■ **TASK INSTRUCTIONS**:
The entries should be given again in full. Alter nothing.

Saved data entries:

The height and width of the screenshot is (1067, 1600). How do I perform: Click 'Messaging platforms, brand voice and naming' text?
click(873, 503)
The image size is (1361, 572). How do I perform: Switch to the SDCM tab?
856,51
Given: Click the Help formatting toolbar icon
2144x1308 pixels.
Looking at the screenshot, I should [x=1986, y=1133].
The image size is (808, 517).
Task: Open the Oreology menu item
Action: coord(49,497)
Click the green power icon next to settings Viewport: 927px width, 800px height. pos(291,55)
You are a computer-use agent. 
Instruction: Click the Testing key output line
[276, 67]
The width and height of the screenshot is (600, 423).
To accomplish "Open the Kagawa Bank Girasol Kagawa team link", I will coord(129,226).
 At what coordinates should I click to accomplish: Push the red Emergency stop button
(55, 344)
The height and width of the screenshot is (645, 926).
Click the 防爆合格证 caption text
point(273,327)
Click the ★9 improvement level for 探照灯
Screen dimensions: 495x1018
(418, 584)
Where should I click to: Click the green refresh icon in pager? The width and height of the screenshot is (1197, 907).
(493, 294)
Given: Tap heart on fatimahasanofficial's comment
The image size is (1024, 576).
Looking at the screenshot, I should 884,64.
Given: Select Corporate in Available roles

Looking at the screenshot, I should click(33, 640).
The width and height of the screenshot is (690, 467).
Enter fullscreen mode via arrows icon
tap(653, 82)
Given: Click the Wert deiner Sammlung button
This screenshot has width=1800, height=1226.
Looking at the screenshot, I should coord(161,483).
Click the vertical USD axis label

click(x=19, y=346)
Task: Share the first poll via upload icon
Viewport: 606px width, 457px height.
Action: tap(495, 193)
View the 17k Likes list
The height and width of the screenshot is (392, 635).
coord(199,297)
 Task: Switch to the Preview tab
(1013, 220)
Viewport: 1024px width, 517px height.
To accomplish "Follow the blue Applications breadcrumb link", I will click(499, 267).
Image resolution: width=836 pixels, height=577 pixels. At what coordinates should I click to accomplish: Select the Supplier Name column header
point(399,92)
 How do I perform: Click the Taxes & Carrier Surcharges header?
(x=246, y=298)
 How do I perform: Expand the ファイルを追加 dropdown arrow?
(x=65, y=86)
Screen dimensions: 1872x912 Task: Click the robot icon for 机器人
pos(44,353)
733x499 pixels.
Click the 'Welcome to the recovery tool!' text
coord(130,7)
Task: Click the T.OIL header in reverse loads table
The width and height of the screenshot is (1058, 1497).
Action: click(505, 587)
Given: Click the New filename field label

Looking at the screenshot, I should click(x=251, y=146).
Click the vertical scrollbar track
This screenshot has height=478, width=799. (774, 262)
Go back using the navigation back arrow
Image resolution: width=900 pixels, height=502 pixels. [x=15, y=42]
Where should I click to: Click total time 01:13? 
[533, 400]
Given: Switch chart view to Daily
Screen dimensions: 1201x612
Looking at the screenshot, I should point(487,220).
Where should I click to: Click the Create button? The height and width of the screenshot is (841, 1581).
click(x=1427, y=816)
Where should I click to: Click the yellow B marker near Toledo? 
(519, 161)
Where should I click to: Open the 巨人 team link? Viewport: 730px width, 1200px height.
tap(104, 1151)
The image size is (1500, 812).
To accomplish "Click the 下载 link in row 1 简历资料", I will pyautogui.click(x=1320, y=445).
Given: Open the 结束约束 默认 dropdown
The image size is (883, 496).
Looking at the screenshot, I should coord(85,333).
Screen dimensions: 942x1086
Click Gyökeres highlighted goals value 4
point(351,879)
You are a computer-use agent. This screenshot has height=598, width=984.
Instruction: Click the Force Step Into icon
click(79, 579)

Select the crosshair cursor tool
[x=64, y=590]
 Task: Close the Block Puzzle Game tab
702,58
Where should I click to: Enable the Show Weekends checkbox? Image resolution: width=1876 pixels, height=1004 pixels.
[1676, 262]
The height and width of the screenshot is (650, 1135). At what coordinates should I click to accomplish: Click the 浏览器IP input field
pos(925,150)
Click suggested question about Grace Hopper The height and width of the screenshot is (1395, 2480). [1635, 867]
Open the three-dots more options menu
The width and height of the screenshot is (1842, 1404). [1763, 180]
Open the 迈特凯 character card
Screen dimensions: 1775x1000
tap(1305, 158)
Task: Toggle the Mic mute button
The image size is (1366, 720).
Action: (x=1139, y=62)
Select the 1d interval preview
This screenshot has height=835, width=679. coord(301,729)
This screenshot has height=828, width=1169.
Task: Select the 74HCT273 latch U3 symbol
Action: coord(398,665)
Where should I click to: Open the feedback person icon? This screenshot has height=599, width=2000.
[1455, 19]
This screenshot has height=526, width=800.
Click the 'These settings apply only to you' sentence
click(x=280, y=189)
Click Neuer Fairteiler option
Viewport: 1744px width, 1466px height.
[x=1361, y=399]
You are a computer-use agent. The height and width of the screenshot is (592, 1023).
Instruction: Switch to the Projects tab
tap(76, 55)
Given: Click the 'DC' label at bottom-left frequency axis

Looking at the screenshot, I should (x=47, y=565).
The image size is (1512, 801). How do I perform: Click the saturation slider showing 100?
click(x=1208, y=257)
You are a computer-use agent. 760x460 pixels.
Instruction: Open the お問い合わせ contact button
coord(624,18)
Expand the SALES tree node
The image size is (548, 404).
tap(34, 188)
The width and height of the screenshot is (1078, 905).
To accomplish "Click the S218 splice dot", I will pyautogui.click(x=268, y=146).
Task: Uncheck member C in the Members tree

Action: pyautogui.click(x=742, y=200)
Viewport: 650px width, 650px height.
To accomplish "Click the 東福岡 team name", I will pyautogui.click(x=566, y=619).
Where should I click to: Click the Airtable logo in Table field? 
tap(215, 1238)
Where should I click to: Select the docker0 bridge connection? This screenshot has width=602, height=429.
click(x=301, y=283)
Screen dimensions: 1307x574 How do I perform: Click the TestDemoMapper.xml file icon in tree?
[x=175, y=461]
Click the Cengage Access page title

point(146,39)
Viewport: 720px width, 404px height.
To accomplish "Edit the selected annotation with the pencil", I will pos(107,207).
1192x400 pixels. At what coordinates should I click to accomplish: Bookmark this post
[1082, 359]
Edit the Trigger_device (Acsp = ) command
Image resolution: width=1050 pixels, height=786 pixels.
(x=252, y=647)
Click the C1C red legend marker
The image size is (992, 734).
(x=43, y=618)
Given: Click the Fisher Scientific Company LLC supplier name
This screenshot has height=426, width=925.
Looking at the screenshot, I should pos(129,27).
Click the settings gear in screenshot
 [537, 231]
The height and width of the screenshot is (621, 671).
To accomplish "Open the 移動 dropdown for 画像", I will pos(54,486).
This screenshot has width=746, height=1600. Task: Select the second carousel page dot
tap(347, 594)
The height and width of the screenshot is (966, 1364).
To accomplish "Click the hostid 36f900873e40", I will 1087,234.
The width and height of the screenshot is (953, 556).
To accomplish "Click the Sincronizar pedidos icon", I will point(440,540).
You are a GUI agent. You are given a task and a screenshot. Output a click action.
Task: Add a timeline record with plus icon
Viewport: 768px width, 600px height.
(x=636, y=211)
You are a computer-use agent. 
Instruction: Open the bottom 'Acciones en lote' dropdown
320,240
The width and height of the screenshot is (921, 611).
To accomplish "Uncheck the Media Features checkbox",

■ **EXERCISE OUTPUT**:
The height and width of the screenshot is (1067, 1600). How do I perform: Click 'Messaging platforms, brand voice and naming' text?
click(873, 503)
The image size is (1361, 572). How do I perform: Switch to the SDCM tab?
856,51
Given: Click the Help formatting toolbar icon
2144x1308 pixels.
Looking at the screenshot, I should [x=1986, y=1133].
The image size is (808, 517).
Task: Open the Oreology menu item
Action: coord(49,497)
Click the green power icon next to settings Viewport: 927px width, 800px height. pos(291,55)
You are a computer-use agent. 
Instruction: Click the Testing key output line
[276, 67]
The width and height of the screenshot is (600, 423).
To accomplish "Open the Kagawa Bank Girasol Kagawa team link", I will coord(129,226).
 At what coordinates should I click to accomplish: Push the red Emergency stop button
(55, 344)
The height and width of the screenshot is (645, 926).
Click the 防爆合格证 caption text
point(273,327)
Click the ★9 improvement level for 探照灯
Screen dimensions: 495x1018
(418, 584)
Where should I click to: Click the green refresh icon in pager? The width and height of the screenshot is (1197, 907).
(493, 294)
Given: Tap heart on fatimahasanofficial's comment
The image size is (1024, 576).
Looking at the screenshot, I should 884,64.
Given: Select Corporate in Available roles

Looking at the screenshot, I should click(33, 640).
The width and height of the screenshot is (690, 467).
Enter fullscreen mode via arrows icon
tap(653, 82)
Given: Click the Wert deiner Sammlung button
This screenshot has width=1800, height=1226.
Looking at the screenshot, I should coord(161,483).
Click the vertical USD axis label

click(x=19, y=346)
Task: Share the first poll via upload icon
Viewport: 606px width, 457px height.
Action: tap(495, 193)
View the 17k Likes list
The height and width of the screenshot is (392, 635).
coord(199,297)
 Task: Switch to the Preview tab
(1013, 220)
Viewport: 1024px width, 517px height.
To accomplish "Follow the blue Applications breadcrumb link", I will click(499, 267).
Image resolution: width=836 pixels, height=577 pixels. At what coordinates should I click to accomplish: Select the Supplier Name column header
point(399,92)
 How do I perform: Click the Taxes & Carrier Surcharges header?
(x=246, y=298)
 How do I perform: Expand the ファイルを追加 dropdown arrow?
(x=65, y=86)
Screen dimensions: 1872x912 Task: Click the robot icon for 机器人
pos(44,353)
733x499 pixels.
Click the 'Welcome to the recovery tool!' text
coord(130,7)
Task: Click the T.OIL header in reverse loads table
The width and height of the screenshot is (1058, 1497).
Action: click(505, 587)
Given: Click the New filename field label

Looking at the screenshot, I should click(x=251, y=146).
Click the vertical scrollbar track
This screenshot has height=478, width=799. (774, 262)
Go back using the navigation back arrow
Image resolution: width=900 pixels, height=502 pixels. [x=15, y=42]
Where should I click to: Click total time 01:13? 
[533, 400]
Given: Switch chart view to Daily
Screen dimensions: 1201x612
Looking at the screenshot, I should point(487,220).
Where should I click to: Click the Create button? The height and width of the screenshot is (841, 1581).
click(x=1427, y=816)
Where should I click to: Click the yellow B marker near Toledo? 
(519, 161)
Where should I click to: Open the 巨人 team link? Viewport: 730px width, 1200px height.
tap(104, 1151)
The image size is (1500, 812).
To accomplish "Click the 下载 link in row 1 简历资料", I will pyautogui.click(x=1320, y=445).
Given: Open the 结束约束 默认 dropdown
The image size is (883, 496).
Looking at the screenshot, I should coord(85,333).
Screen dimensions: 942x1086
Click Gyökeres highlighted goals value 4
point(351,879)
You are a computer-use agent. This screenshot has height=598, width=984.
Instruction: Click the Force Step Into icon
click(79, 579)

Select the crosshair cursor tool
[x=64, y=590]
 Task: Close the Block Puzzle Game tab
702,58
Where should I click to: Enable the Show Weekends checkbox? Image resolution: width=1876 pixels, height=1004 pixels.
[1676, 262]
The height and width of the screenshot is (650, 1135). At what coordinates should I click to accomplish: Click the 浏览器IP input field
pos(925,150)
Click suggested question about Grace Hopper The height and width of the screenshot is (1395, 2480). [1635, 867]
Open the three-dots more options menu
The width and height of the screenshot is (1842, 1404). [1763, 180]
Open the 迈特凯 character card
Screen dimensions: 1775x1000
tap(1305, 158)
Task: Toggle the Mic mute button
The image size is (1366, 720).
Action: (x=1139, y=62)
Select the 1d interval preview
This screenshot has height=835, width=679. coord(301,729)
This screenshot has height=828, width=1169.
Task: Select the 74HCT273 latch U3 symbol
Action: coord(398,665)
Where should I click to: Open the feedback person icon? This screenshot has height=599, width=2000.
[1455, 19]
This screenshot has height=526, width=800.
Click the 'These settings apply only to you' sentence
click(x=280, y=189)
Click Neuer Fairteiler option
Viewport: 1744px width, 1466px height.
[x=1361, y=399]
You are a computer-use agent. The height and width of the screenshot is (592, 1023).
Instruction: Switch to the Projects tab
tap(76, 55)
Given: Click the 'DC' label at bottom-left frequency axis

Looking at the screenshot, I should (x=47, y=565).
The image size is (1512, 801). How do I perform: Click the saturation slider showing 100?
click(x=1208, y=257)
You are a computer-use agent. 760x460 pixels.
Instruction: Open the お問い合わせ contact button
coord(624,18)
Expand the SALES tree node
The image size is (548, 404).
tap(34, 188)
The width and height of the screenshot is (1078, 905).
To accomplish "Click the S218 splice dot", I will pyautogui.click(x=268, y=146).
Task: Uncheck member C in the Members tree

Action: pyautogui.click(x=742, y=200)
Viewport: 650px width, 650px height.
To accomplish "Click the 東福岡 team name", I will pyautogui.click(x=566, y=619).
Where should I click to: Click the Airtable logo in Table field? 
tap(215, 1238)
Where should I click to: Select the docker0 bridge connection? This screenshot has width=602, height=429.
click(x=301, y=283)
Screen dimensions: 1307x574 How do I perform: Click the TestDemoMapper.xml file icon in tree?
[x=175, y=461]
Click the Cengage Access page title

point(146,39)
Viewport: 720px width, 404px height.
To accomplish "Edit the selected annotation with the pencil", I will pos(107,207).
1192x400 pixels. At what coordinates should I click to accomplish: Bookmark this post
[1082, 359]
Edit the Trigger_device (Acsp = ) command
Image resolution: width=1050 pixels, height=786 pixels.
(x=252, y=647)
Click the C1C red legend marker
The image size is (992, 734).
(x=43, y=618)
Given: Click the Fisher Scientific Company LLC supplier name
This screenshot has height=426, width=925.
Looking at the screenshot, I should pos(129,27).
Click the settings gear in screenshot
 [537, 231]
The height and width of the screenshot is (621, 671).
To accomplish "Open the 移動 dropdown for 画像", I will pos(54,486).
This screenshot has width=746, height=1600. Task: Select the second carousel page dot
tap(347, 594)
The height and width of the screenshot is (966, 1364).
To accomplish "Click the hostid 36f900873e40", I will 1087,234.
The width and height of the screenshot is (953, 556).
To accomplish "Click the Sincronizar pedidos icon", I will point(440,540).
You are a GUI agent. You are given a task and a screenshot. Output a click action.
Task: Add a timeline record with plus icon
Viewport: 768px width, 600px height.
(x=636, y=211)
You are a computer-use agent. 
Instruction: Open the bottom 'Acciones en lote' dropdown
320,240
The width and height of the screenshot is (921, 611).
To accomplish "Uncheck the Media Features checkbox",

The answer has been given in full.